28.Rappelant le caractère indivisible de tous les droits de l’homme, le Comité engage l’État partie à envisager de ratifier les traités internationaux relatifs aux droits de l’homme qu’il n’a pas encore ratifiés, en particulier ceux dont les dispositions ont un rapport direct avec la question de la discrimination raciale, tels que la Convention internationale sur la protection des droits de tous les travailleurs migrants et des membres de leur famille de 1990, le Protocole facultatif se rapportant à la Convention contre la torture et autres peines ou traitements cruels, inhumains ou dégradants et la Convention no 169 de l’Organisation internationale du Travail concernant les peuples indigènes et tribaux dans les pays indépendants (1989).

29.À la lumière de sa recommandation générale no 33 (2009) concernant le suivi de la Conférence d’examen de Durban, le Comité recommande à l’État partie de donner effet à la déclaration et au Programme d’action de Durban adoptés en septembre 2001 à la Conférence mondiale contre le racisme, la discrimination raciale, la xénophobie et l’intolérance qui y est associée, en tenant compte du document final de la Conférence d’examen de Durban tenue à Genève en avril 2009, lorsqu’il incorpore la Convention dans son ordre juridique interne.
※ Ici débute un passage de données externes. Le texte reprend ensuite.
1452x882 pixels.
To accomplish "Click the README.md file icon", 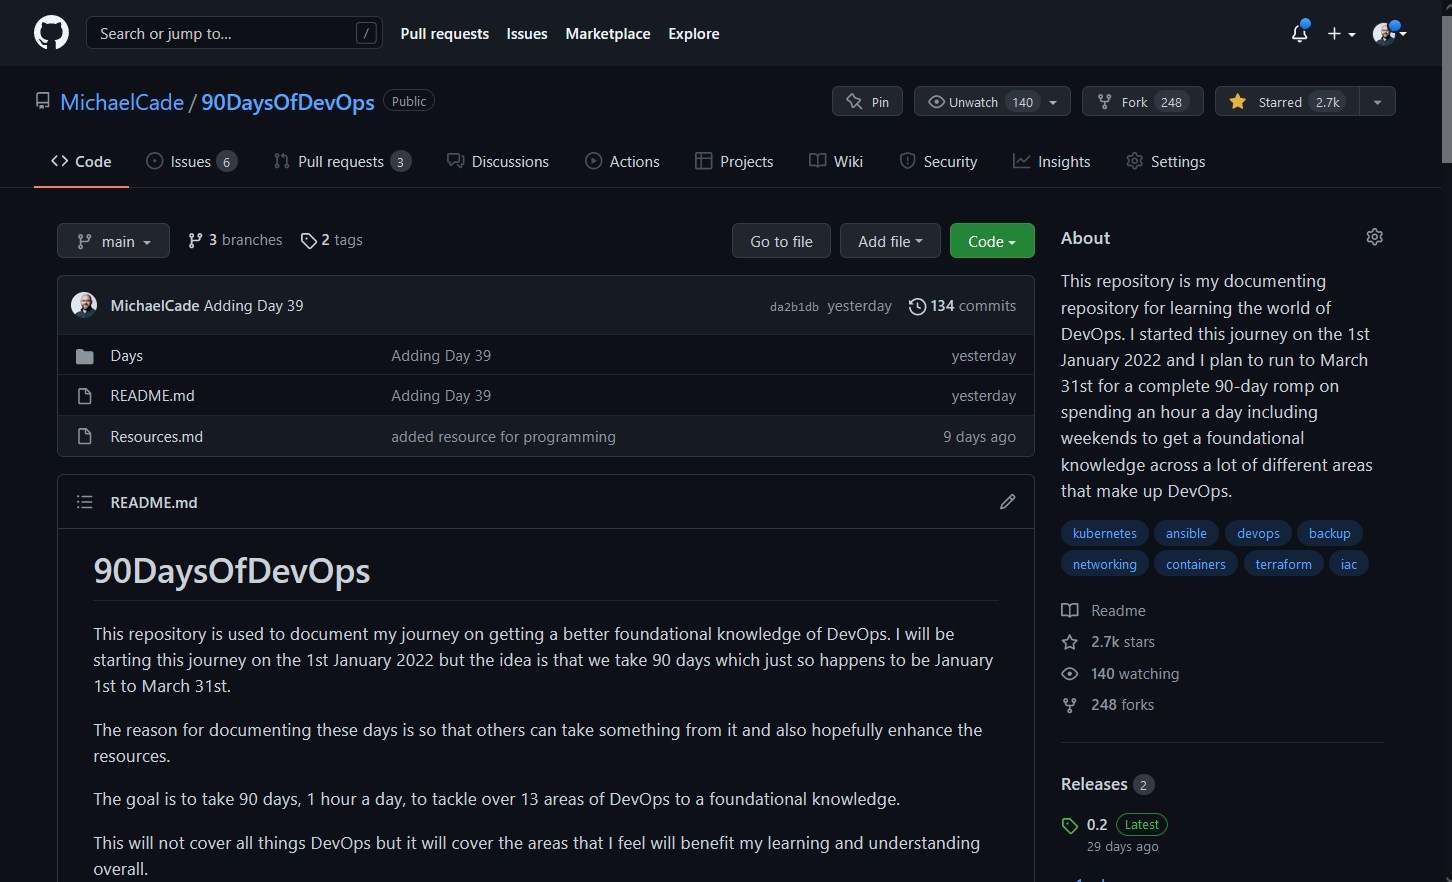I will coord(84,395).

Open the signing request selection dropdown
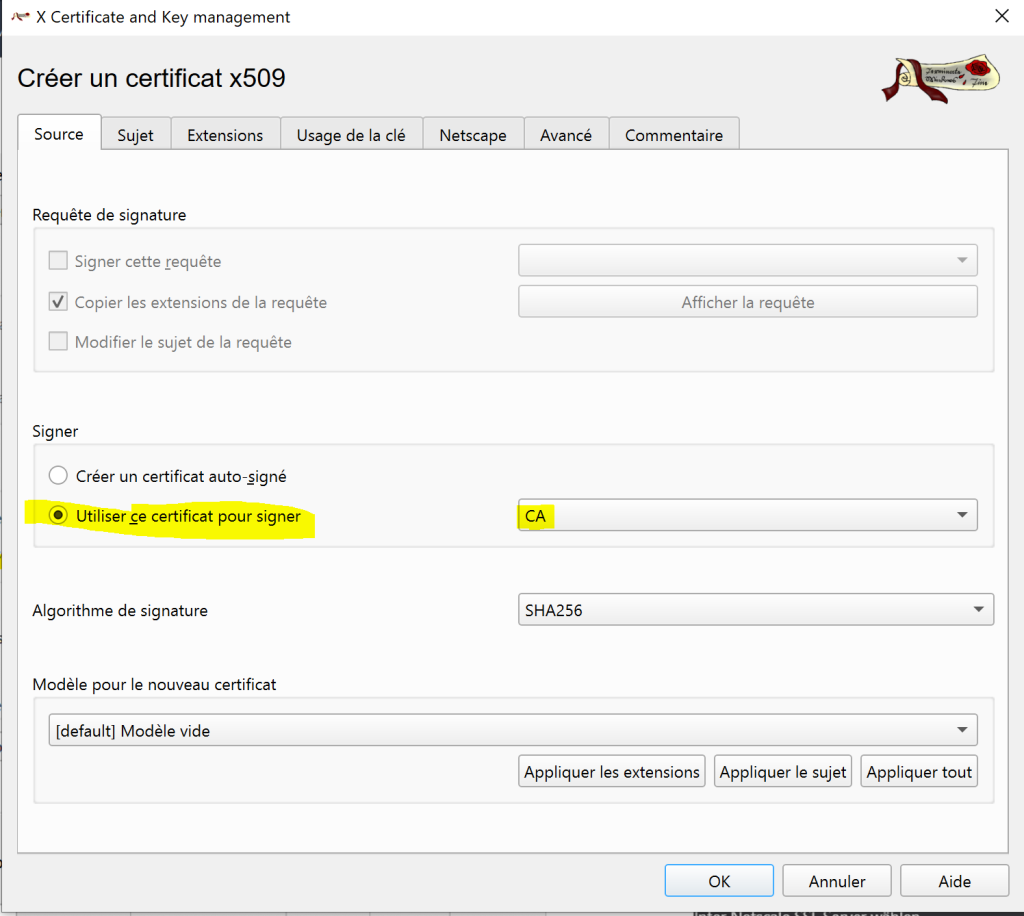(747, 261)
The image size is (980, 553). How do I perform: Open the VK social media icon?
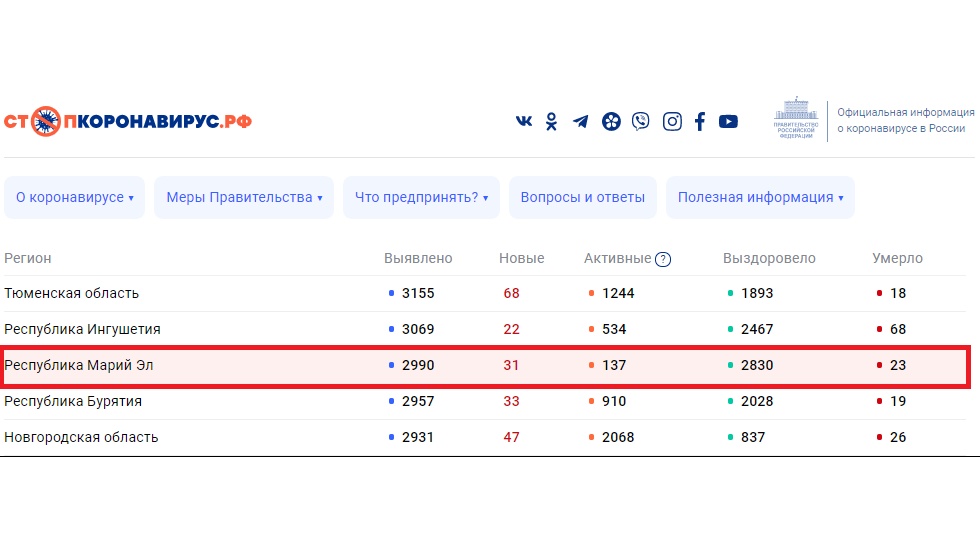coord(524,122)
Il le prie de faire figurer dans son prochain rapport périodique des informations précises sur les plans d’action et les autres mesures adoptés pour appliquer au plan national la Déclaration et le Programme d’action de Durban.

30.Le Comité recommande à l’État partie de continuer à tenir des consultations et d’approfondir son dialogue avec les organisations de la société civile œuvrant dans le domaine de la protection des droits de l’homme, en particulier avec celles qui luttent contre la discrimination raciale, en vue de l’élaboration de son prochain rapport périodique.

31.Le Comité recommande à l’État partie de mettre ses rapports à la disposition du public dès leur soumission et de diffuser également ses observations finales sur ces rapports dans les langues officielles et les autres langues communément utilisées, selon le cas.

32.Conformément au paragraphe 1 de l’article 9 de la Convention et à l’article 65 de son règlement intérieur modifié, le Comité prie l’État partie de fournir dans l’année qui suit l’adoption des présentes observations finales, des informations sur la suite qu’il aura donnée aux recommandations des paragraphes 11, 16 et 23 ci-dessus.

33.Le Comité appelle également l’attention de l’État partie sur l’importance particulière des recommandations figurant aux paragraphes 18, 22 et 26 ci-dessus, et le prie de faire figurer dans son prochain rapport périodique des informations détaillées sur la suite qu’il leur aura concrètement donnée.

34.Le Comité recommande à l’État partie de présenter ses dix-huitième et dix-neuvième rapports périodiques en un seul document, attendu pour le 30 octobre 2012, qui tiendra compte des directives concernant l’élaboration des documents propres au Comité pour l’élimination de la discrimination raciale qu’il a adoptées à sa soixante et onzième session (CERD/C/2007/1), et qui traitera de tous les points soulevés dans les présentes observations finales. Le Comité l’engage également à respecter la limite de 40 pages imposée pour les rapports présentés au titre d’un traité particulier et la limite de 60 à 80 pages imposée pour le document de base (voir les directives harmonisées données au paragraphe 19 du document HRI/GEN.2/Rev.6).